Sensational She-Hulk #16: A Dude Ranch, an Origin and Some Other Stuff

Sensational She-Hulk #16
“The Lowbrow Hunters”
Writer: Steve Gerber
Penciler: Bryan Hitch
Inker: Jim Sanders III
Letterer: Jim Novak
Colorist: Glynis Oliver
Editor: Bobbie Chase
Editor-in-Chief: Tom DeFalco
Cover: Dale Keown and Ernie Colon
Released: April 3, 1990

This issue opens with a dramatic description of Jennifer Walters' transformation into a much more savage, and gray, She-Hulk. But it's quickly interrupted by a round of applause from Jen's unexpected audience, the teenagers who took shelter in Bruce Banner's old Hulk-proof bunker to hide their secret warts. Soon, She-Hulk is threatening to smash and crush the “puny humans” for putting her in there – not to mention sue them for wrongful imprisonment, confirming that her litigious alter ego is still in there somewhere and Steve Gerber is still writing this comic.
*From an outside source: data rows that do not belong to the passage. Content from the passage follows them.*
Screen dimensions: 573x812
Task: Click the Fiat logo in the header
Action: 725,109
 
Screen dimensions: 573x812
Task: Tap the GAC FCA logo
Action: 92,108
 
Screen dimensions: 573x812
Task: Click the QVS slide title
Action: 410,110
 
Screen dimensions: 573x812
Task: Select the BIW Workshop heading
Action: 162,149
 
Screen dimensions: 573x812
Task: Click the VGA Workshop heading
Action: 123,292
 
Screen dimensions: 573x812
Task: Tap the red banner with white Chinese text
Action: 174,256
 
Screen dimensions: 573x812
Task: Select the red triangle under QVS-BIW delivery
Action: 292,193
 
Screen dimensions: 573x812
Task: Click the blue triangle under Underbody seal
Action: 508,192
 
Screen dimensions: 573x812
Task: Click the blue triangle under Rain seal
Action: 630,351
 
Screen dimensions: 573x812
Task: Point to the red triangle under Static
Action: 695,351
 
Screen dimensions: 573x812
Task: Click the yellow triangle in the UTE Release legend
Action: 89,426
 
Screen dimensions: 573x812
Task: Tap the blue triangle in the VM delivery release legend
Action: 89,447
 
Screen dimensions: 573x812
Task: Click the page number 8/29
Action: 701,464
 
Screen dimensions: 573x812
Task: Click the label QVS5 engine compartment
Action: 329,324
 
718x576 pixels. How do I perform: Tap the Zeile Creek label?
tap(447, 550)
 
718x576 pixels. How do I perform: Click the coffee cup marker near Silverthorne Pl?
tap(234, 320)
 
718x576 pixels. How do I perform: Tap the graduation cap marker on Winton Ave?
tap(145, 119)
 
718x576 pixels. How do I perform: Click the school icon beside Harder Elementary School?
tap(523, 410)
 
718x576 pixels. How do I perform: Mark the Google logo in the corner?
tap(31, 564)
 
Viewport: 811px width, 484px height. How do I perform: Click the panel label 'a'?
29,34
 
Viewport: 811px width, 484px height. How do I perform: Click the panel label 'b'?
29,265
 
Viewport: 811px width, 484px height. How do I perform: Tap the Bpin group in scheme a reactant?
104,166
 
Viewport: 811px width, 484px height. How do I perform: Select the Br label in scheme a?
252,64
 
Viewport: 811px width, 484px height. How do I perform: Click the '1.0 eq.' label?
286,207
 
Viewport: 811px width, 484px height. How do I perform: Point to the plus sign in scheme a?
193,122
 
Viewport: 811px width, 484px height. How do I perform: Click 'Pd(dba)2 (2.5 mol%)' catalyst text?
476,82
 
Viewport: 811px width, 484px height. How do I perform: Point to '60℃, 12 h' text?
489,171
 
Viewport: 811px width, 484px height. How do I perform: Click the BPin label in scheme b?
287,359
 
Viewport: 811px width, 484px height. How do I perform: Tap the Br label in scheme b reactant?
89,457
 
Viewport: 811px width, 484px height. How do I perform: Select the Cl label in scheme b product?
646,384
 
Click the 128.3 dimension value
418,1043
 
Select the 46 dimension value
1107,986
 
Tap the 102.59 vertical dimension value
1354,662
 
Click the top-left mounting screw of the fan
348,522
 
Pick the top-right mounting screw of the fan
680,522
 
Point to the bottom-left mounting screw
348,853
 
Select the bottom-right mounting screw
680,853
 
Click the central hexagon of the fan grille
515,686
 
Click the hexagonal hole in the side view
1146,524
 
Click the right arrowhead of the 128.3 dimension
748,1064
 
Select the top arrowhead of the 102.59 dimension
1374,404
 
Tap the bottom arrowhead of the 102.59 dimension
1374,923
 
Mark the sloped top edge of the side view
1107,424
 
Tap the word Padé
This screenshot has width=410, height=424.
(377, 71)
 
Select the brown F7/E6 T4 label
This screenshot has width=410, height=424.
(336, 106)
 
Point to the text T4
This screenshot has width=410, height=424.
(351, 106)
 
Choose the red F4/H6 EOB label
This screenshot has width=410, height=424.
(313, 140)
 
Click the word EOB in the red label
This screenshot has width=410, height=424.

The trio escape with the combined power of the youngsters' gamma-induced warts* and She-Hulk's gamma-spawned strength. She-Hulk is particularly intent on smashing Wilcox and Louise (Howard seems to have gotten a pass), and the kids suggest they might be at the nearby Gamma Ray Dude Ranch and Spa. It's kind of like the Vista Verde town on the “Hulk and the Agents of S.M.A.S.H.” cartoon, but more cynical.

She-Hulk smashes her way through the tourist trap, only to be overcome by the steam from the natural hot spring baths. She falls into one and comes out looking and sounding more like her old self, but still gray instead of green. Wilcox theorizes the residual gamma radiation triggered this new mutation.

That's followed by a montage of Dr. Angst reuniting his Band of the Bland, giving us an update on the circa 1990 statuses of Sitting Bullseye, the Black Hole, the Spanker and Tillie the Hun.

She-Hulk and company start to recognize what readers and the Critic have been seeing for two issues straight – they aren't following the plot. Howard describes the Critic and his oath of non-interference, which gets Jen thinking (correctly) about Watchers. While her traveling companions bicker, Jen turns on the radio and a convenient news broadcast informs them about more compacted universes falling to Earth, as well as a sighting of the Critic.

The latter occurred when he jumped from a mid-flight 747 in frustration. The Critic lands next to the rest home where the Terror resurfaced last issue and uses his powers to divine the man's origin. The Terror, aka Laslo Pevely, was rescued from a near-fatal car accident by a scientist whose dog had died while saving him from a runaway gorilla. To save Laslo's life, the scientist injected him with a serum derived from the dog's brain, just as two gangsters burst in. The presence of evil triggers Laslo's transformation into the Terror, complete with a vampire cape that disappears after he slaughters the criminals, just in time for the professor to die of a heart attack.


Before we can figure out where the Terror fits into all of this, She-Hulk's flying car plows right into one of the failed universes, where an array of bizarre creatures are hurtling through the air to their self-inflicted doom. As the Baloneyverse was built on lunch meat, this reality appears to revolve around suicide.

And on that cheery note...

This was the weirdest issue yet, full of absurd humor and a little darker than I expected. But Gerber's humor often has an edge, and he's not just cavalierly tossing this material around. The concept of the government trying to cover up the dangers of gamma bomb testing by selling the land as a cheap tourist attraction feels a little like low-hanging fruit, but Gerber's writing has a touch of weary sincerity to it, along with a dash of righteous anger.

We don't get much more clarity on exactly what Dr. Angst's big plan is, but the introduction, or re-introduction, of his villainous allies is entertaining. The Spanker is the real standout, with his Punisher parody trappings, all the way down to his real name: Fred Hovel.

Howard doesn't get as much page time as in the previous issues, but he still makes the most of it, verbally sparring with Louise while taking the air out of Wilcox's poor-lonely-me moping. Other than their tendency to be in comedic stories, I never really thought of Howard and She-Hulk as an obvious pairing, but her habit of charging into absurd adventures and Howard's pattern of stumbling into them makes me think their partnership could have lasted longer than four issues, at least under Gerber's guidance. But there's only one more to go.


* Which they developed after playing with gamma-mutated lizards, which may or may not be a reference to the Outcasts from the 320s-era Hulk issues.